▶ _Your task_
Nothing but the lines holding the string "icon" should appear in the answer. Copy them from the entries.

▶ _Data section_
_ _ _
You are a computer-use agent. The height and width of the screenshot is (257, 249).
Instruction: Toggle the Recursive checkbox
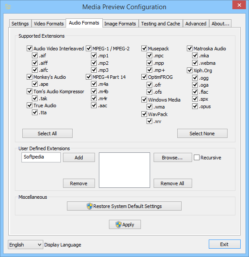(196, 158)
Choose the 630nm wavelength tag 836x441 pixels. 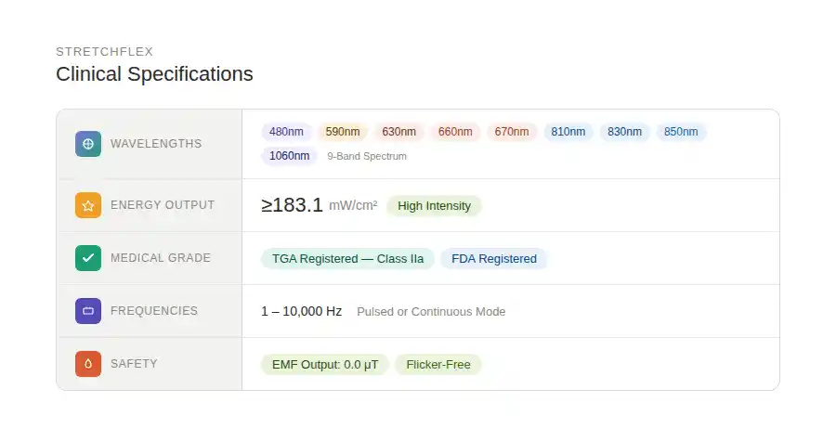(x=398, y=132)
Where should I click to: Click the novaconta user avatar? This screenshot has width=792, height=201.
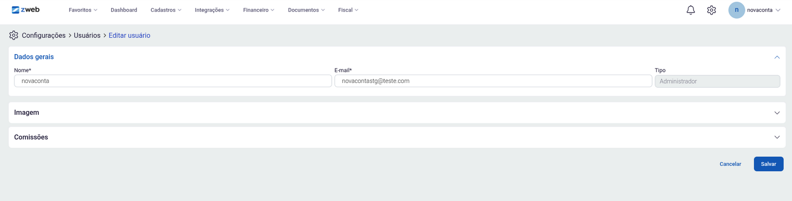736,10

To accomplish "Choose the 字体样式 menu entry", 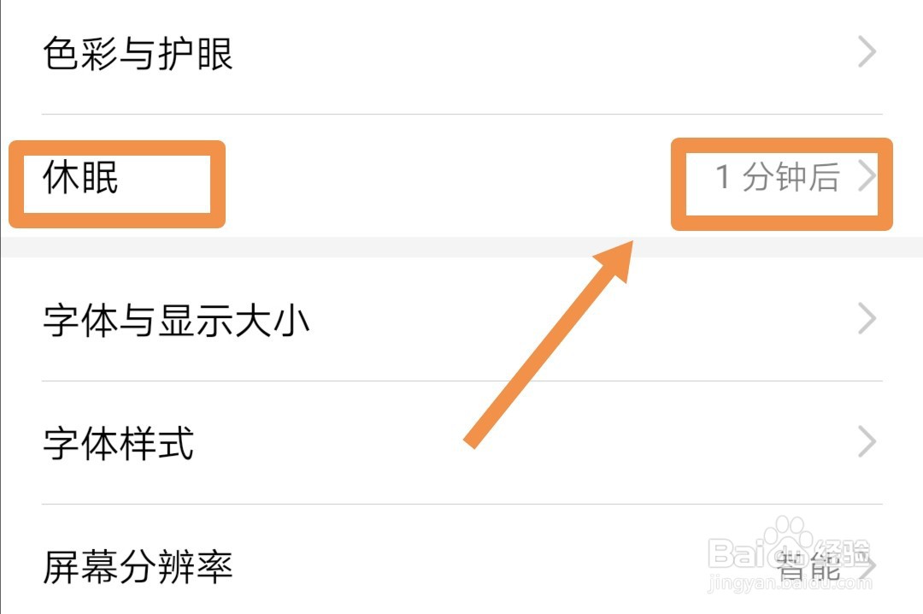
_ _ _
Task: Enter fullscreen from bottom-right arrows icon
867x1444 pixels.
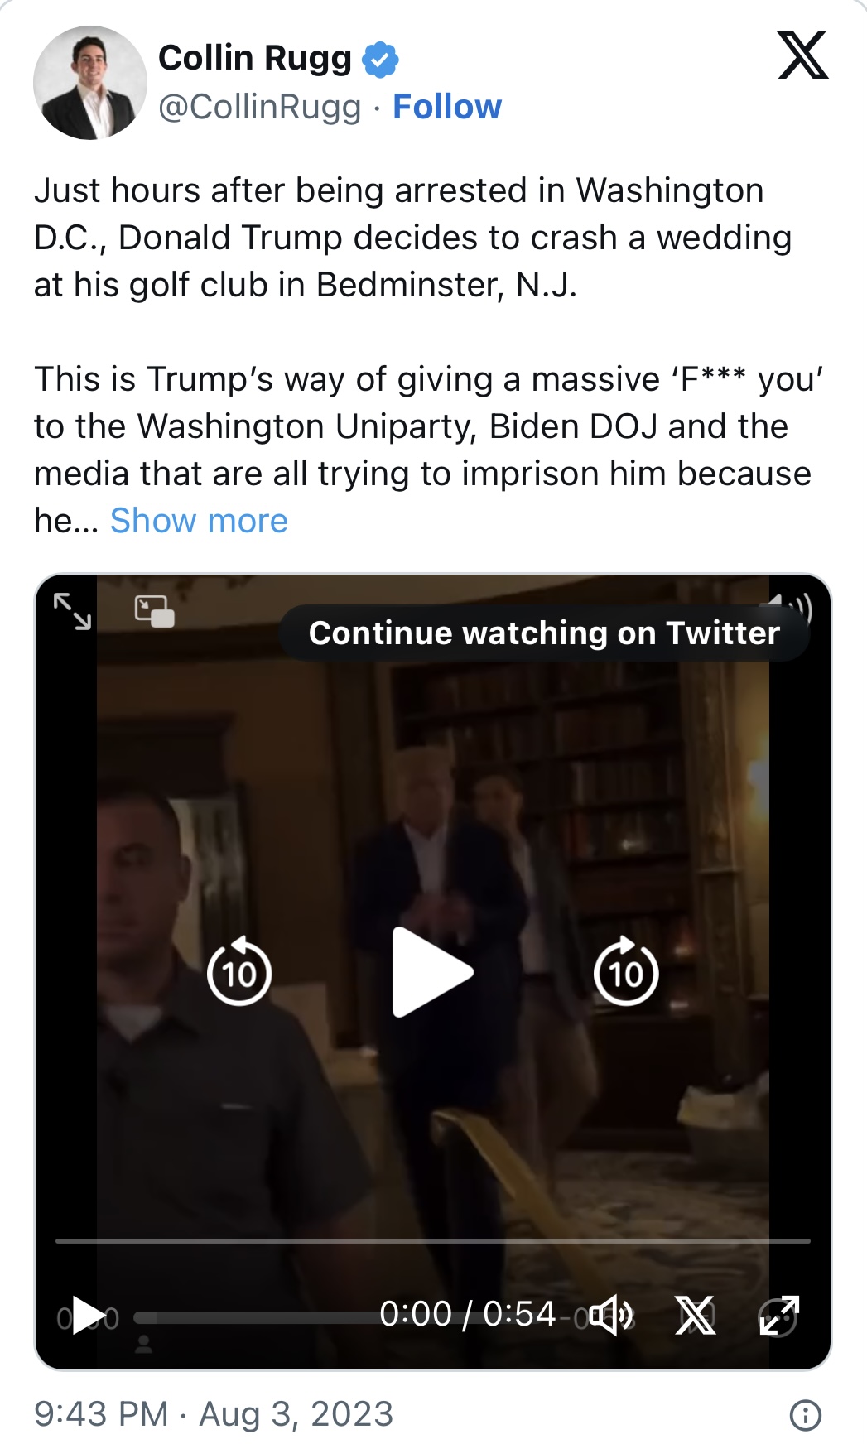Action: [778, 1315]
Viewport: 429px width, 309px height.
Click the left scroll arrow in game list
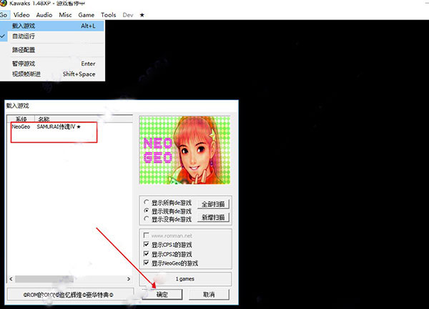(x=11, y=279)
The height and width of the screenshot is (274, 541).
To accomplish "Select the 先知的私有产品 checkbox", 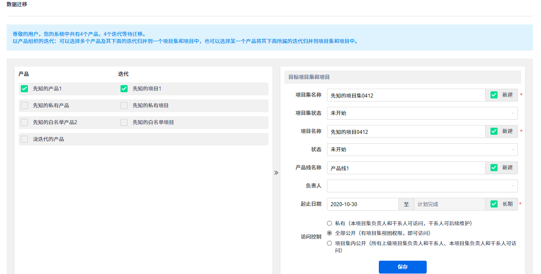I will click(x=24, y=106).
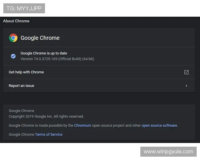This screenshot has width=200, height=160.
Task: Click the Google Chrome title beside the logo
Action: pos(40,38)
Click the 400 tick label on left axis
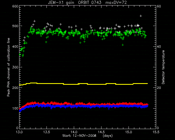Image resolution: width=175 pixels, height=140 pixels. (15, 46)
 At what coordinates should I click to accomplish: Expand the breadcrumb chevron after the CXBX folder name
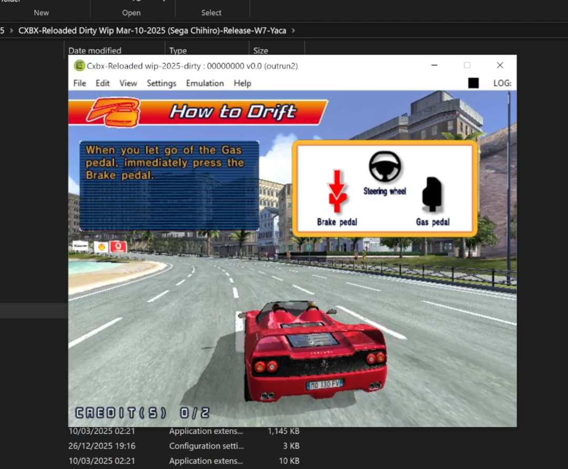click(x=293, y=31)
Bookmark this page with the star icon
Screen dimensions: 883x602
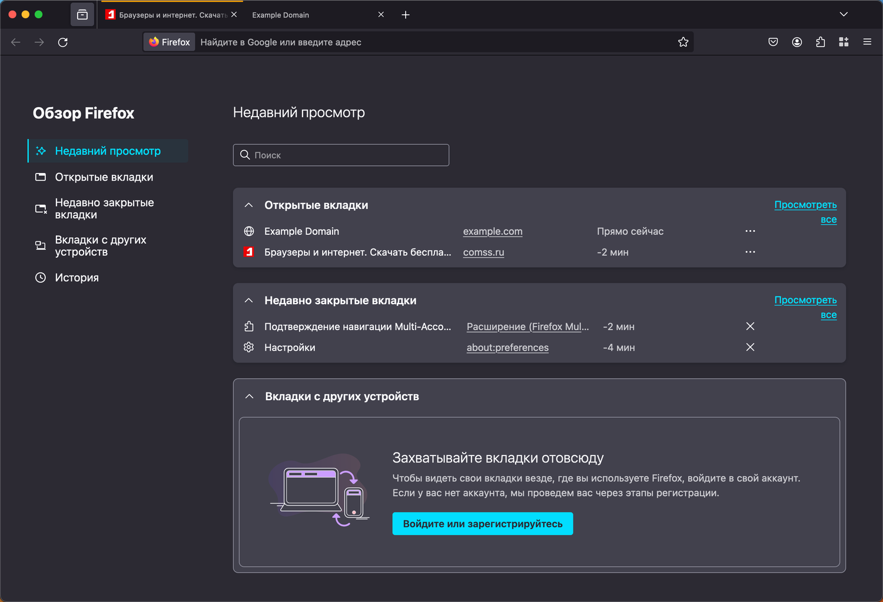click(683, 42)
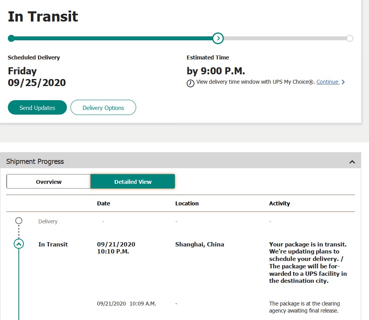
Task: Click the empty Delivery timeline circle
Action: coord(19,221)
_ _ _
▶ _Response to this task_
Task: Enter fullscreen from bottom-right arrows icon
Bookmark this page with the star icon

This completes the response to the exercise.